The expansive report is based on information gathered by the UN’s Human Rights Monitoring Mission in Ukraine (HRMMU), and concludes that “the continuation of the rhetoric of hatred and propaganda fuels the escalation of the crisis in Ukraine, with a potential of spiraling out of control.” The Russian Foreign Ministry criticized the UN’s report for a “complete lack of objectivity, glaring disparities and double standards.”

We’ve gone through the full report and pulled out some of its noteworthy findings:

Deaths and injuries:

Following violent clashes in early December, January, and mid-February, more than 120 activists were killed and hundreds injured.
During clashes in Odessa earlier this month that led to a fire in the city’s trade union building, 46 people were killed and 230 injured.
In the initial aftermath of this winter’s Maidan protests, 314 people were registered as missing. Most have since been found alive, but some were found dead while the fate of some others is still unknown.

Discrimination against minority groups: The UN’s special rapporteur on minority issues visited Ukraine in April. On the issue of minority treatment, she warned that “in some localities the level of tension had reached dangerous levels.” Namely:

There have been ongoing reports of hate crimes, threats, and harassment against LGBT people by both pro-Russian and pro-Ukrainian forces. Several Ukrainian political parties, including the right-wing Svoboda and Right Sector, state that combating homosexuality is one of their goals. Meanwhile, though, Ukraine’s version of a ban on “gay propaganda” was withdrawn from parliament consideration in mid-April, though another law that would have similar effects is still under consideration. (The bill, draft law 0945, would prohibit the production of media, TV, radio, or other products promoting homosexuality.)
The report notes several anti-Semitic episodes in Odessa, Donetsk, and Crimea including one where swastikas were painted onto Jewish tombs, a Holocaust memorial, and houses near the local synagogue.
Opioid substitution therapy, an important element of HIV/AIDS treatment for patients in Ukraine, has been cut in Crimea, leaving approximately 800 patients who are OST users in the region in deteriorating health.
The UN documented ongoing harassment of Crimean Tatars, including vandalism of a memorial and an episode where a self-defense unit stormed the building of the Parliament of the Crimean Tatars, a governing body representing this population in Ukraine.
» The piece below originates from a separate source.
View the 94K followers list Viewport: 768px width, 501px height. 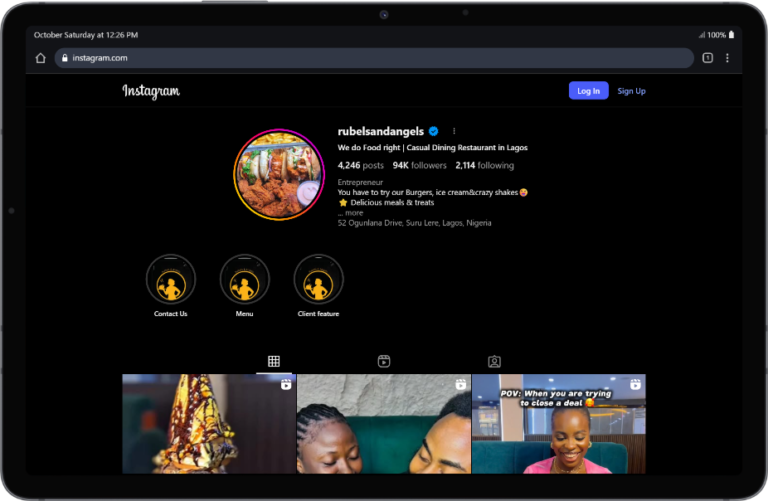[419, 165]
The armed men physically and verbally harassed female employees and tore down the Ukrainian flag. The report also lists numerous instances where Crimean Tatars’ ability to move to and from Crimea has been obstructed.
Roma families have also suffered harassment, including attacks on at least seven Roma households in Slovyansk by armed men demanding money and valuables. Many Roma families, the report says, have fled the region altogether.

Problems for Crimeans refusing Russian citizenship:

People in Crimea who chose not to apply for Russian citizenship, the report says, have been facing harassment and intimidation. According to rules agreed upon following the March 18 referendum that brought Crimea under Russian control, the region’s residents had until April 18 to apply for an exemption from Russian citizenship, but the process has been made increasingly difficult by authorities.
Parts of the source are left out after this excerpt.